加瀬くんのカノジョはもうやめる。
「…ファーストキス奪ってごめん。」
「…っ」
今更ながら恥ずかしくなった私。
「あの…私を偽彼女にしたのも偶然じゃないの??」
「あぁ。それも含めて全部話す。」
私と加瀬くんは、
屋上にあるベンチに並んで座った。
「俺、お前をボディーガードにするって言った時、芹奈だって気づいてたんだ。

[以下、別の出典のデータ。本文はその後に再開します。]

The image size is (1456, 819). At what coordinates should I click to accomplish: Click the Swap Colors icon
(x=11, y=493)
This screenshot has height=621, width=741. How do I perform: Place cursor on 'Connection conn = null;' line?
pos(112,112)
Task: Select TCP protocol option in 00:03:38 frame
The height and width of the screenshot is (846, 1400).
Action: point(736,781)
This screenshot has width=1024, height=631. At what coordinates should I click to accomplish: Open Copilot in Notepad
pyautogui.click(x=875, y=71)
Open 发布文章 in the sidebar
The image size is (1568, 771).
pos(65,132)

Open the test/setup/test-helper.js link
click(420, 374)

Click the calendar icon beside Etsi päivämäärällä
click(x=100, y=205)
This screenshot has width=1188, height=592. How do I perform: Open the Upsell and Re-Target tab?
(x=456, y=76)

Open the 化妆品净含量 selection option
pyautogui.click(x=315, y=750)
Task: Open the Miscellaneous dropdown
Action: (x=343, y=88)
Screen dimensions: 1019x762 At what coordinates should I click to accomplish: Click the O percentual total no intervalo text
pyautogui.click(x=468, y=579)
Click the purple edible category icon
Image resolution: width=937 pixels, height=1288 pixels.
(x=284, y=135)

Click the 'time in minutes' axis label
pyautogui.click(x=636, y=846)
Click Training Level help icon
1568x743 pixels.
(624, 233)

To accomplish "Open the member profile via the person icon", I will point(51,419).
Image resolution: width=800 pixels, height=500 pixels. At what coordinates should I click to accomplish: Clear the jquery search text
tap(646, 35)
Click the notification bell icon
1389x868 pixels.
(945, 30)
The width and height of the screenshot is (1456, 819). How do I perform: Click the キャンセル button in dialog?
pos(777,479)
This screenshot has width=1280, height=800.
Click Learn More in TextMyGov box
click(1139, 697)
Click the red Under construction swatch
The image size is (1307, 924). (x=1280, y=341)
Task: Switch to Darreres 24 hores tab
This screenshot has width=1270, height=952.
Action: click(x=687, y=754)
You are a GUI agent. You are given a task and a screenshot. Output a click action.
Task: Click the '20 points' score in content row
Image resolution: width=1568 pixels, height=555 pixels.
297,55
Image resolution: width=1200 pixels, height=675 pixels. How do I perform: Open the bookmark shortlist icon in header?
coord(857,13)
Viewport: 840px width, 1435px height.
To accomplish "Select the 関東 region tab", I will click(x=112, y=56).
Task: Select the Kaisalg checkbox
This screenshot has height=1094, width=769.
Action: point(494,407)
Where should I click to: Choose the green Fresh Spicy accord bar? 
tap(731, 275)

」
「え…」
「芹奈が覗いてるのも気づいてた。
だから、俺はそれを利用した。」
「利用?」
どういうこと…?
「俺が怪我して入院した時、俺はお前の側にいてやれなかった。」
小学校の時の話だよね。
確かにその時は築島くんが側にいてくれた。
「だから芹奈が俺のこと忘れてるって知ってたけど、どんな手を使っても今度は俺が芹奈の側に居たかった。」
「加瀬くん…」
怪我をさせちゃったのは私なのに…
それでも側にいようとしてくれてたってこと…?
「でも私のせいで怪我…」
「俺はそう思ってない。誰もそう思ってねぇよ」
そう言って加瀬くんは私の頭を軽く撫でた。